Keep every word of the entries and print them exactly; the pictures stay out.

———

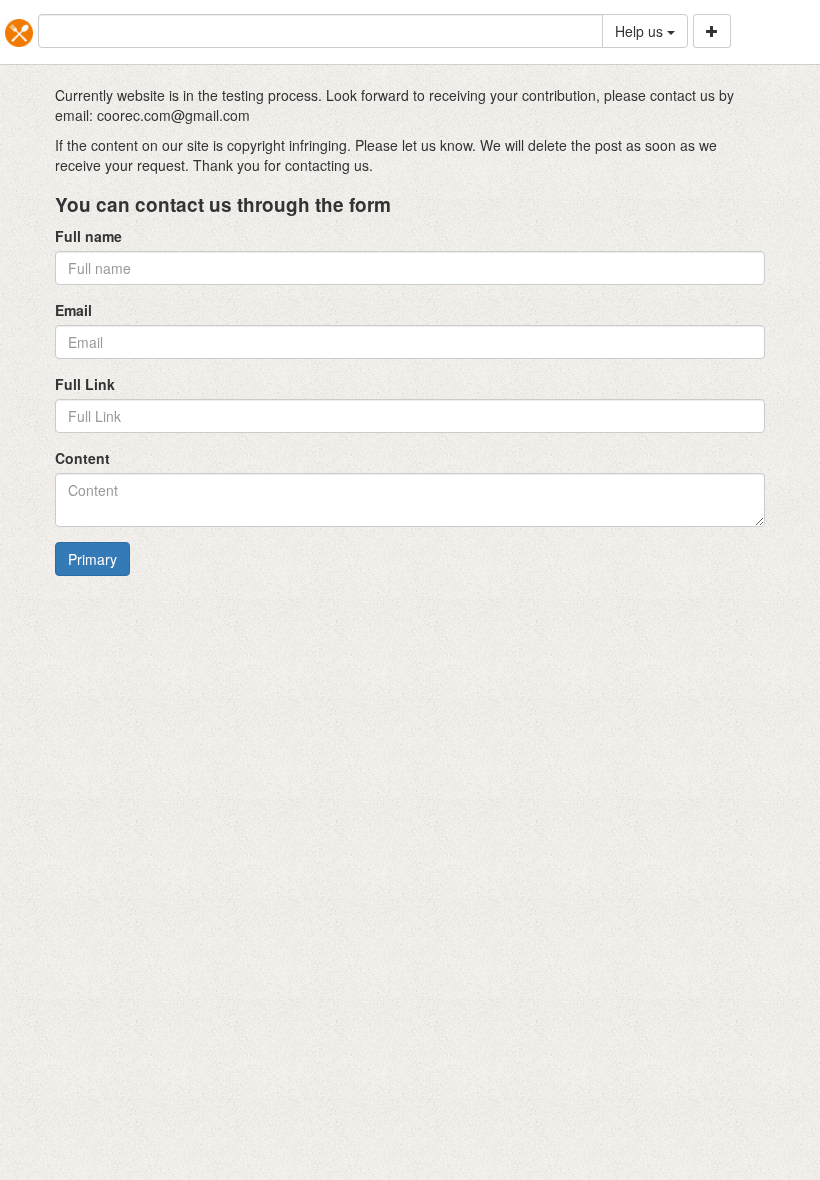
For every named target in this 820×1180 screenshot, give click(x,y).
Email (73, 310)
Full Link (85, 384)
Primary (92, 559)
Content (82, 458)
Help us (641, 31)
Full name (88, 236)
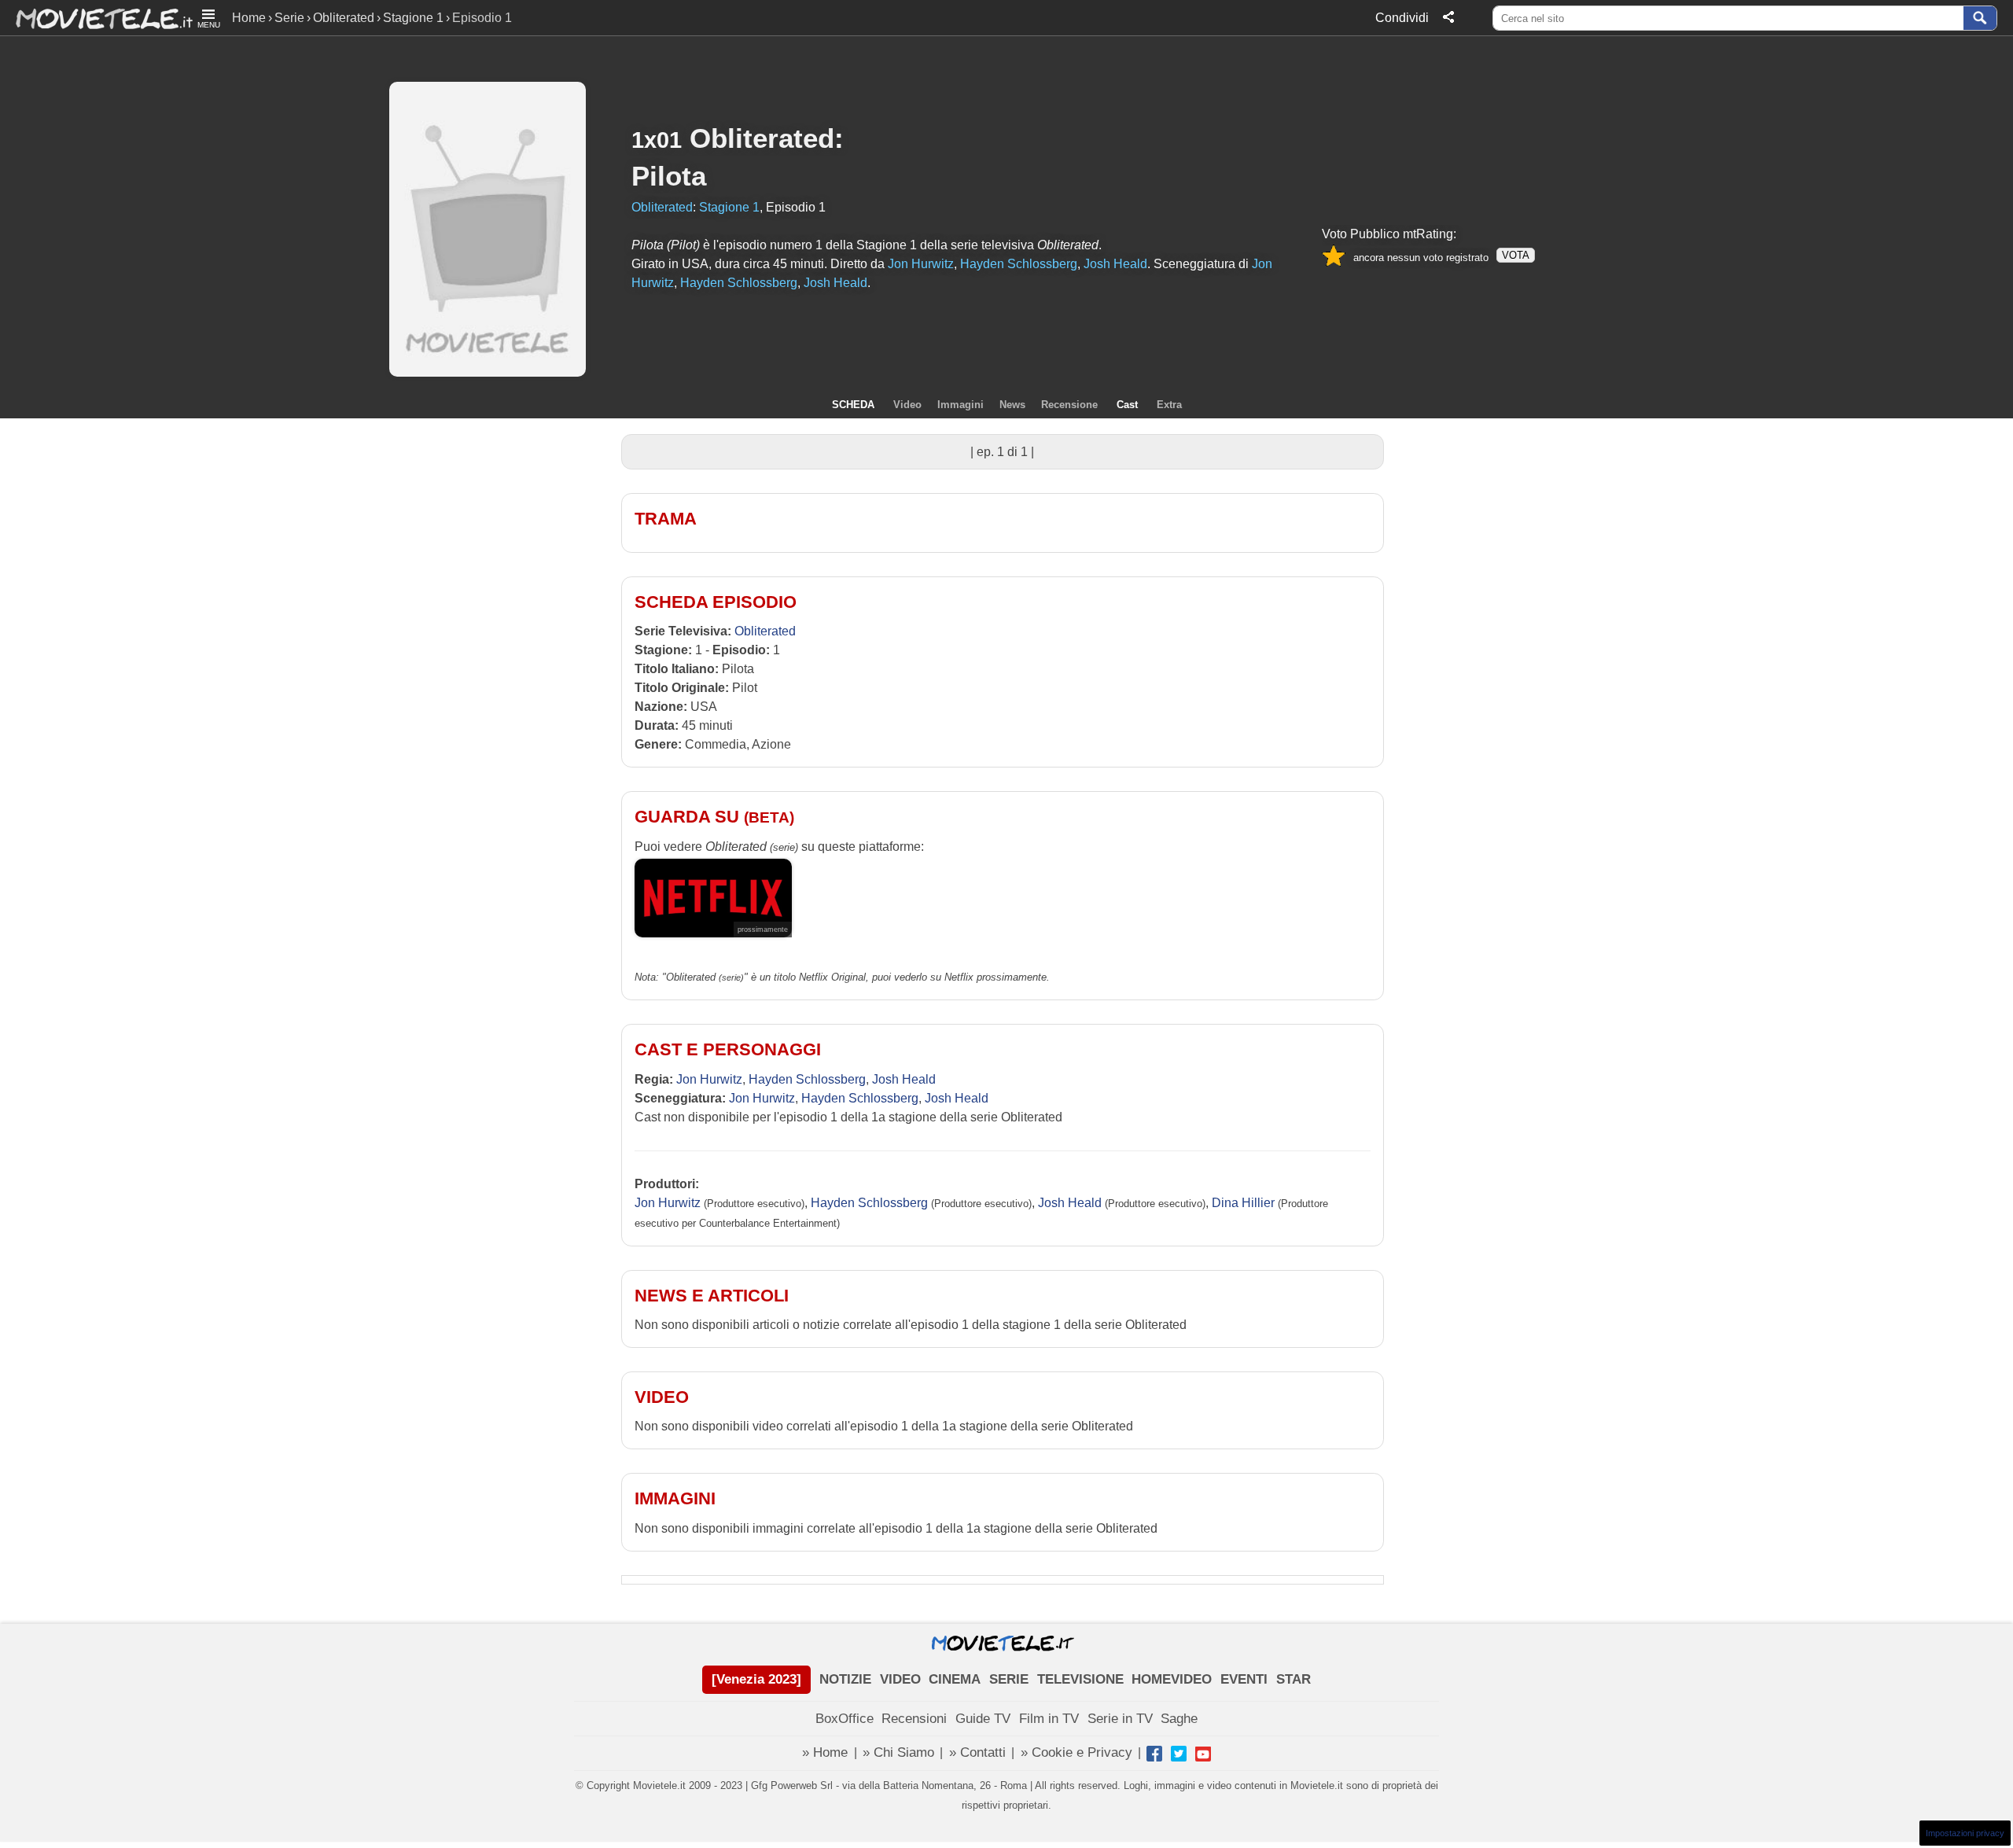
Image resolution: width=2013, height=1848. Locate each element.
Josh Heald (904, 1079)
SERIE (1009, 1679)
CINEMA (955, 1679)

———

### RESPONSE AREA
For every named target in this 820×1180 screenshot, give click(x,y).
Email (73, 310)
Full Link (85, 384)
Primary (92, 559)
Content (82, 458)
Help us (641, 31)
Full name (88, 236)
Image resolution: width=2013, height=1848. Locate each element.
Josh Heald (904, 1079)
SERIE (1009, 1679)
CINEMA (955, 1679)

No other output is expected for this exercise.